__YOUR INSTRUCTIONS__. Keep only the lines from the top of the listing through the one with "Task: Open the Variable explorer pane", and reproduce them unaltered.

__PROVIDED MATERIAL__.
*** Block opens ***

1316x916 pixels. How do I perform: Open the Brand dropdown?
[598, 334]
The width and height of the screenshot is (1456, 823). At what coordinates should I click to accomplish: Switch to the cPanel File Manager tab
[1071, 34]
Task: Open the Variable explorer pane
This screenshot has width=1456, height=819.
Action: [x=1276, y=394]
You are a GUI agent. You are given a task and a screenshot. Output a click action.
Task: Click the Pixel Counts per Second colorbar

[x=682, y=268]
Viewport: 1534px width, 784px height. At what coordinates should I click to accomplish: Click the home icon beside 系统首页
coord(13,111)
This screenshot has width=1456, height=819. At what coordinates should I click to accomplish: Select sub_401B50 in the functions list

*** Block closes ***

__RESULT FOR THIS TASK__.
1316x916 pixels. How do I perform: Open the Brand dropdown?
[598, 334]
The width and height of the screenshot is (1456, 823). At what coordinates should I click to accomplish: Switch to the cPanel File Manager tab
[1071, 34]
Task: Open the Variable explorer pane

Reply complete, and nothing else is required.